Ja, das ist eine andere Seite von mir. Beide Songs und ihre
Videoinszenierungen basieren stark auf Körperlichkeit.
Haben Sie zuvor schon mit Kim Gordon zusammengearbeitet?
Nein, wir sind Freunde, wir kannten uns bisher nur von Festivals. Sie
besuchte mich und hörte den Track – nicht gerade ein Kim-Gordon-Song. Dann
kam sie mit der Hookline – und es fühlte sich so an wie in dem
Sonic-Youth-Song „Kool Thing“, bei dem der Rapper Chuck D. von Public Enemy
mitsingt. Sie war nun mein Chuck D. in diesem Song. Es gibt auch noch ein
drittes Video, zum Song [3][“Dick in The Air“]. Das ist das lustigste und
lächerlichste von allen.Es soll ein Video zu jedem Song des Albums geben.

■ Aufgabe 1: Wiederhole aus der Liste unverändert alle Zeilen ab der Zeile mit „Select the Cosmo the Intern quote author“ bis einschließlich der letzten Zeile der Liste.

■ Zu bearbeitende Liste:
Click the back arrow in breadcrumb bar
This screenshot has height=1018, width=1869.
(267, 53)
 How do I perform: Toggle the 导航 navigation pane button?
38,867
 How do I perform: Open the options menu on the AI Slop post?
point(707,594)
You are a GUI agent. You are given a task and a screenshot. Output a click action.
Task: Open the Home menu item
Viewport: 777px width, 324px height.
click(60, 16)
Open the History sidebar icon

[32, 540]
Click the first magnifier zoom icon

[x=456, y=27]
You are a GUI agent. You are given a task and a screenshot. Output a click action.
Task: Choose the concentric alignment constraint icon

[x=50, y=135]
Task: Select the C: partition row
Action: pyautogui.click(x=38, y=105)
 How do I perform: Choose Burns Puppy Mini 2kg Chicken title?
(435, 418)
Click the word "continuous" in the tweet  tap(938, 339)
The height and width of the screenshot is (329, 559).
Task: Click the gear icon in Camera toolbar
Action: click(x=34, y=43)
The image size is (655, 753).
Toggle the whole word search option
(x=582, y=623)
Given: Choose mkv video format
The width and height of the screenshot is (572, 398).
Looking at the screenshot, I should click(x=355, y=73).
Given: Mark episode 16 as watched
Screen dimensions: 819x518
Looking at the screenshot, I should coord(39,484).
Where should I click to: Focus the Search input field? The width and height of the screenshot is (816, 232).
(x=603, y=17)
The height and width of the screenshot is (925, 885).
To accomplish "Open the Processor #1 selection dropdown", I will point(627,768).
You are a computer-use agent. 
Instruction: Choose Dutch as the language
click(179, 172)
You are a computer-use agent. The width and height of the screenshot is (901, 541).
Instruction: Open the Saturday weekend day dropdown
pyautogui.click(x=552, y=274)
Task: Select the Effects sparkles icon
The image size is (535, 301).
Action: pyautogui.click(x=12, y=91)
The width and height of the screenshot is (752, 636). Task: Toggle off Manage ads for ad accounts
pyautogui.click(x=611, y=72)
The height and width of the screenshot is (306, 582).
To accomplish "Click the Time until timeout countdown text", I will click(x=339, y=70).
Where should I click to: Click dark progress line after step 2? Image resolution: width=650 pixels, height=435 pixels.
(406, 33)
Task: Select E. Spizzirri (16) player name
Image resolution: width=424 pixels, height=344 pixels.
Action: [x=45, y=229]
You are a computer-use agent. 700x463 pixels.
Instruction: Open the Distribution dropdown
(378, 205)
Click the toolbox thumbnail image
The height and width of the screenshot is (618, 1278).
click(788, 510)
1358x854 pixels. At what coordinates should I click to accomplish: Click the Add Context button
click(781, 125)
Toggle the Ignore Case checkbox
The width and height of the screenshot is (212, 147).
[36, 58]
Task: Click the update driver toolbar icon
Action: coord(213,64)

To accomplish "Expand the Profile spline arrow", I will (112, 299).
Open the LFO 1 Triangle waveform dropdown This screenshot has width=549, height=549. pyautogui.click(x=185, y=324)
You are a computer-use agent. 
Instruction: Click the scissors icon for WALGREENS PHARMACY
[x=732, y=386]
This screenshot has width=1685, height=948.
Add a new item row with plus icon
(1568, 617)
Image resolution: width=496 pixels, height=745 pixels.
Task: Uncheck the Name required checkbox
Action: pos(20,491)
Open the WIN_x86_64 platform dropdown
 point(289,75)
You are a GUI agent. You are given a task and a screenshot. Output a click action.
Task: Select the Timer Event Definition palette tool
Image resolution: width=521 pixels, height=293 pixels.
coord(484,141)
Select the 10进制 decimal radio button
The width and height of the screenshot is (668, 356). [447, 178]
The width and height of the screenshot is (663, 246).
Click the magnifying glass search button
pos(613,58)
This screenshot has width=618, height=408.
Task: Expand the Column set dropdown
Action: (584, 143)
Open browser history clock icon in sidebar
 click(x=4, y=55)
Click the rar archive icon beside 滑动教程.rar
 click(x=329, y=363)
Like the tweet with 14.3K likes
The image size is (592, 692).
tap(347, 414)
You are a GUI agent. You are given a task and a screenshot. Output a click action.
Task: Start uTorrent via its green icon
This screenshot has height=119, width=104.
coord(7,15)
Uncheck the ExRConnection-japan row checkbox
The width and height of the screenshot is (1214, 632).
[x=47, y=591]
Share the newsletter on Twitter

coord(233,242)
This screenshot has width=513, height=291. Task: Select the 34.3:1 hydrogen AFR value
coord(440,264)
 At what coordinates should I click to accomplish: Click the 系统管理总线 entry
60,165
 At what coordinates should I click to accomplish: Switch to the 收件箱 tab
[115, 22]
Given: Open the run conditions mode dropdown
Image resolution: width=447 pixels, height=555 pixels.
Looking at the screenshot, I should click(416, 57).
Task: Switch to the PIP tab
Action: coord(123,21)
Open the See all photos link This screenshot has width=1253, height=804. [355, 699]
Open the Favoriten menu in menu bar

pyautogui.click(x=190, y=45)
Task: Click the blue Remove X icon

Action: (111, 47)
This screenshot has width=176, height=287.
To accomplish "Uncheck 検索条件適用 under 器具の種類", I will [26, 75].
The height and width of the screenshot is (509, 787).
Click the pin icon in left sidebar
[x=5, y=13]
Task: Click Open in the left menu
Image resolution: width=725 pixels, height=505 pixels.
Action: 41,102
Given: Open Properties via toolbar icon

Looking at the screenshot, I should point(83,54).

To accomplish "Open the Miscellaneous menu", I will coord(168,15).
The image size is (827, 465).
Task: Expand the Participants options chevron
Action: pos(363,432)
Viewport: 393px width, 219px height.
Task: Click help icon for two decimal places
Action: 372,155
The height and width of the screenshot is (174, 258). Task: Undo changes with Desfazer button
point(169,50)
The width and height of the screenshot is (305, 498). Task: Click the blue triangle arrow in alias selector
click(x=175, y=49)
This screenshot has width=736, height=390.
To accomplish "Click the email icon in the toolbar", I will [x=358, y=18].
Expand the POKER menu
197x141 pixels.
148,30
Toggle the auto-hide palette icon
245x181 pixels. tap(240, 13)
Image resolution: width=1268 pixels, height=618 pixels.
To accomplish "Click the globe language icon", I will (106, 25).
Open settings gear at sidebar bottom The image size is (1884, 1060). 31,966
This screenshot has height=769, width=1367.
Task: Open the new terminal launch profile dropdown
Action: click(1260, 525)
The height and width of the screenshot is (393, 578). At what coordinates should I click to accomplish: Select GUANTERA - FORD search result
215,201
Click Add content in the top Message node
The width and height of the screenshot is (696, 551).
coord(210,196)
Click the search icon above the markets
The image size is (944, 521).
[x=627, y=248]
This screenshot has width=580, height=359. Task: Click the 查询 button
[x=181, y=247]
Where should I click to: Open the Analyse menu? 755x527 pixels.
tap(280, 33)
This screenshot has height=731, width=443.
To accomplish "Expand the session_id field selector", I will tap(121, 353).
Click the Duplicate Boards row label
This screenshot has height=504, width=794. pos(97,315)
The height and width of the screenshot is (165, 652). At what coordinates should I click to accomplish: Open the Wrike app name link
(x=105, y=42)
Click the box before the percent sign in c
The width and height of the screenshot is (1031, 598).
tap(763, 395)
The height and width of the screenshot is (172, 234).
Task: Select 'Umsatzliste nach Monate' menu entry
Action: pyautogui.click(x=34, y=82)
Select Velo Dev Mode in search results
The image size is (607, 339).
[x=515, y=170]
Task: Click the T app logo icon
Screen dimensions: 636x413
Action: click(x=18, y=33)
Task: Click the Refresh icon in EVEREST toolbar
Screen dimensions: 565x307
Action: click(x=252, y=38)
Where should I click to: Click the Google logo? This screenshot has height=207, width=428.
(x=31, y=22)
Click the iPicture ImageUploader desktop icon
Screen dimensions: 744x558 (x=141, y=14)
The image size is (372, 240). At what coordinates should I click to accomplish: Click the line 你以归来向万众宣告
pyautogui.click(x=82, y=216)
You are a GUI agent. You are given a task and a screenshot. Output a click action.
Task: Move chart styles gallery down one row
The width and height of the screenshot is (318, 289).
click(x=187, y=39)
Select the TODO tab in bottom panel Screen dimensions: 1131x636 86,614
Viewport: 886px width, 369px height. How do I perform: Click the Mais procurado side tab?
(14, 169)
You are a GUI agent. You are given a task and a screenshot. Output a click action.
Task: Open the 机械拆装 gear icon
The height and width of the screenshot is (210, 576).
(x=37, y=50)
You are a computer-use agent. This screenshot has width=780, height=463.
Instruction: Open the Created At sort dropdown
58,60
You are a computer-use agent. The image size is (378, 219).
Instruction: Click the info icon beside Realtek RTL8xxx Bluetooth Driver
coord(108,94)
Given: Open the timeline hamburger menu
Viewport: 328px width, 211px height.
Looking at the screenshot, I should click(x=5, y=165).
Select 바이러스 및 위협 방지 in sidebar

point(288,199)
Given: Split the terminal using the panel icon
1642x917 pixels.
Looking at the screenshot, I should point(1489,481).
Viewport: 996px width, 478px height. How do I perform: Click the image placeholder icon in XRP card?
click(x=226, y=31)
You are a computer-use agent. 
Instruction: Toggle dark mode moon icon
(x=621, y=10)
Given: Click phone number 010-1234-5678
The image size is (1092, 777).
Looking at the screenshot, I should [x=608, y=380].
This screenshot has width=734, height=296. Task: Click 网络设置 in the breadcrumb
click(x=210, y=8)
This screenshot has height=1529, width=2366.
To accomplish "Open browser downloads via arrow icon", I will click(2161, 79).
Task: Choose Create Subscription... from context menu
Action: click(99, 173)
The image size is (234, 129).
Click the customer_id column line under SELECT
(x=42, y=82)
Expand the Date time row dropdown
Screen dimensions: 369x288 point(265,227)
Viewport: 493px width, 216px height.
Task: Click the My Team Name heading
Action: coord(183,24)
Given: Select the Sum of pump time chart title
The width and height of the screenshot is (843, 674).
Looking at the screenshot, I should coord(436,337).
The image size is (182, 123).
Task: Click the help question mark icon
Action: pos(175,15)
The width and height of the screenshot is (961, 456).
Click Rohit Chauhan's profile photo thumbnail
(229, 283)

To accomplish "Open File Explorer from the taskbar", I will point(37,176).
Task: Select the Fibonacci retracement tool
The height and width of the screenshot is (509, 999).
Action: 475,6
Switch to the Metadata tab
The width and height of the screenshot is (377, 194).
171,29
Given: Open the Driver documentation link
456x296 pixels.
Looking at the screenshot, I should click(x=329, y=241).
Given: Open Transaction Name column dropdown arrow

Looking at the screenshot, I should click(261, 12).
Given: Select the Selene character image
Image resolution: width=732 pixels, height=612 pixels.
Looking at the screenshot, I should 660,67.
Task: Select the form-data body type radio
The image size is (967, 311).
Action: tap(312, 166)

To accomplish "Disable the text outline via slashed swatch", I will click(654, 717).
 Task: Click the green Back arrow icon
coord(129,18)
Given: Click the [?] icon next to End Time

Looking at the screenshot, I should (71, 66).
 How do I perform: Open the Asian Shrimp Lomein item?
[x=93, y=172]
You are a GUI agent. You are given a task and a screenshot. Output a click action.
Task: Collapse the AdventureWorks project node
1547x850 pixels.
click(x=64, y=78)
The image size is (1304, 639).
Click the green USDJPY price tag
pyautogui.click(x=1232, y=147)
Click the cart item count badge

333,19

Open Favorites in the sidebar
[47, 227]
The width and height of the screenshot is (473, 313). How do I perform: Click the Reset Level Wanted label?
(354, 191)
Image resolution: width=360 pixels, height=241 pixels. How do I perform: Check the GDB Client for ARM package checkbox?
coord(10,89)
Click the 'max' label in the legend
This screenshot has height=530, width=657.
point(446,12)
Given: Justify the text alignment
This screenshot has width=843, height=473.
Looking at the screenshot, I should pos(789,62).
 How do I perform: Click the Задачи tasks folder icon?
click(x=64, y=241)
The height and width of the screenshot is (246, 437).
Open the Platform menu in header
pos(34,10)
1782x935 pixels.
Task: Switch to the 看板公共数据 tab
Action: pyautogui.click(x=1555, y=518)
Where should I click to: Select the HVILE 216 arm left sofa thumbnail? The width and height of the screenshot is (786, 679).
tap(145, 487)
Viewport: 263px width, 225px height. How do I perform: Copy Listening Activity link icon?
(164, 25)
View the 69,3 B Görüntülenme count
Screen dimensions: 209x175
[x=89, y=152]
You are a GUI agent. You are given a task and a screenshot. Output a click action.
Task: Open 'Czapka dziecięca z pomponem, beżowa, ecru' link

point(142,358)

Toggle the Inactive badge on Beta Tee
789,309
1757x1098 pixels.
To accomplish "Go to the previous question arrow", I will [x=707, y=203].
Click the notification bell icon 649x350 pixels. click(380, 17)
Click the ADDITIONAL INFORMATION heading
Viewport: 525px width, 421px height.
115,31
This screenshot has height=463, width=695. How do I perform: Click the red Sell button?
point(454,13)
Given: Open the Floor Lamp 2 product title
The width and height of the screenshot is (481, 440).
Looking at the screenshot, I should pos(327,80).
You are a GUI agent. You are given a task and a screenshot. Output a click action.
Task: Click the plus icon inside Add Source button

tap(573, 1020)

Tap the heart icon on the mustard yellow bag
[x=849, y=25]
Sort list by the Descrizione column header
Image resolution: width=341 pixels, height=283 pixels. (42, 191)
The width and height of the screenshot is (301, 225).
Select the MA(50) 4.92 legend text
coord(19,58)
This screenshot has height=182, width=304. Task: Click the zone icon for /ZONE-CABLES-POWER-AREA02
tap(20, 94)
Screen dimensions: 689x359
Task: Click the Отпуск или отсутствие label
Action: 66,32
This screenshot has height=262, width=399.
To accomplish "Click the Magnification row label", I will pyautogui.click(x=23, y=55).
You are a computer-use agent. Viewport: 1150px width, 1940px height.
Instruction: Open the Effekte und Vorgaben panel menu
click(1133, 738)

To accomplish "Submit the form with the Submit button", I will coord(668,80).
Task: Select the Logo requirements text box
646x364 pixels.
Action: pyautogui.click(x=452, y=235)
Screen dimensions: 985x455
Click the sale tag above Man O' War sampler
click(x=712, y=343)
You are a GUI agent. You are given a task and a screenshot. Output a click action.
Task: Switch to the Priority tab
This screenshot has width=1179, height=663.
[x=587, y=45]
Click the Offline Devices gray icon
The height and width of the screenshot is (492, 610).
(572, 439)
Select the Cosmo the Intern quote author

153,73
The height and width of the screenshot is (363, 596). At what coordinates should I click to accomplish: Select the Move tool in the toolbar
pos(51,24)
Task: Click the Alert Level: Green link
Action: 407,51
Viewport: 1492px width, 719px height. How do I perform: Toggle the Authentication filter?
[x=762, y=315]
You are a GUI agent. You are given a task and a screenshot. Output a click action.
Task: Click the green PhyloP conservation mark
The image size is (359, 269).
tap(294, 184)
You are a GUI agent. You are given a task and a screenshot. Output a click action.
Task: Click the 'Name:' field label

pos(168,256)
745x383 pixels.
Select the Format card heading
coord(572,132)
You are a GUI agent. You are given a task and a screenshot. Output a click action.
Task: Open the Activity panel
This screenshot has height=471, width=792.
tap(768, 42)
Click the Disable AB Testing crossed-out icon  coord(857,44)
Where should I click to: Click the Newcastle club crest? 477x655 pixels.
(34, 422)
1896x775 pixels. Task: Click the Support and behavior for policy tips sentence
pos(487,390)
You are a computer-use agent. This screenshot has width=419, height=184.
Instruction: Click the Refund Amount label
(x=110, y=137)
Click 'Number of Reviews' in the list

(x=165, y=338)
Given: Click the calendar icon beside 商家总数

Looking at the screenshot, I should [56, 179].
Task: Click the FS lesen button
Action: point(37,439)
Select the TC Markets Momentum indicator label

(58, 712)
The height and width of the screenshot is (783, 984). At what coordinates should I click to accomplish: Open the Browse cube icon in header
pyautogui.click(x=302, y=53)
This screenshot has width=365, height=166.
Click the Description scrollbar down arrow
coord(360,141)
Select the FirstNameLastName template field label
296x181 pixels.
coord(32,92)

■ Aufgabe 2: Nenne alle Musikerinnen, Musiker und Bands, die im Dokument namentlich erwähnt werden.

■ Lösung 1:
Select the Cosmo the Intern quote author

153,73
The height and width of the screenshot is (363, 596). At what coordinates should I click to accomplish: Select the Move tool in the toolbar
pos(51,24)
Task: Click the Alert Level: Green link
Action: 407,51
Viewport: 1492px width, 719px height. How do I perform: Toggle the Authentication filter?
[x=762, y=315]
You are a GUI agent. You are given a task and a screenshot. Output a click action.
Task: Click the green PhyloP conservation mark
The image size is (359, 269).
tap(294, 184)
You are a GUI agent. You are given a task and a screenshot. Output a click action.
Task: Click the 'Name:' field label

pos(168,256)
745x383 pixels.
Select the Format card heading
coord(572,132)
You are a GUI agent. You are given a task and a screenshot. Output a click action.
Task: Open the Activity panel
This screenshot has height=471, width=792.
tap(768, 42)
Click the Disable AB Testing crossed-out icon  coord(857,44)
Where should I click to: Click the Newcastle club crest? 477x655 pixels.
(34, 422)
1896x775 pixels. Task: Click the Support and behavior for policy tips sentence
pos(487,390)
You are a computer-use agent. This screenshot has width=419, height=184.
Instruction: Click the Refund Amount label
(x=110, y=137)
Click 'Number of Reviews' in the list

(x=165, y=338)
Given: Click the calendar icon beside 商家总数

Looking at the screenshot, I should [56, 179].
Task: Click the FS lesen button
Action: point(37,439)
Select the TC Markets Momentum indicator label

(58, 712)
The height and width of the screenshot is (783, 984). At what coordinates should I click to accomplish: Open the Browse cube icon in header
pyautogui.click(x=302, y=53)
This screenshot has width=365, height=166.
Click the Description scrollbar down arrow
coord(360,141)
Select the FirstNameLastName template field label
296x181 pixels.
coord(32,92)

■ Lösung 2:
- Kim Gordon
- Sonic Youth
- Chuck D.
- Public Enemy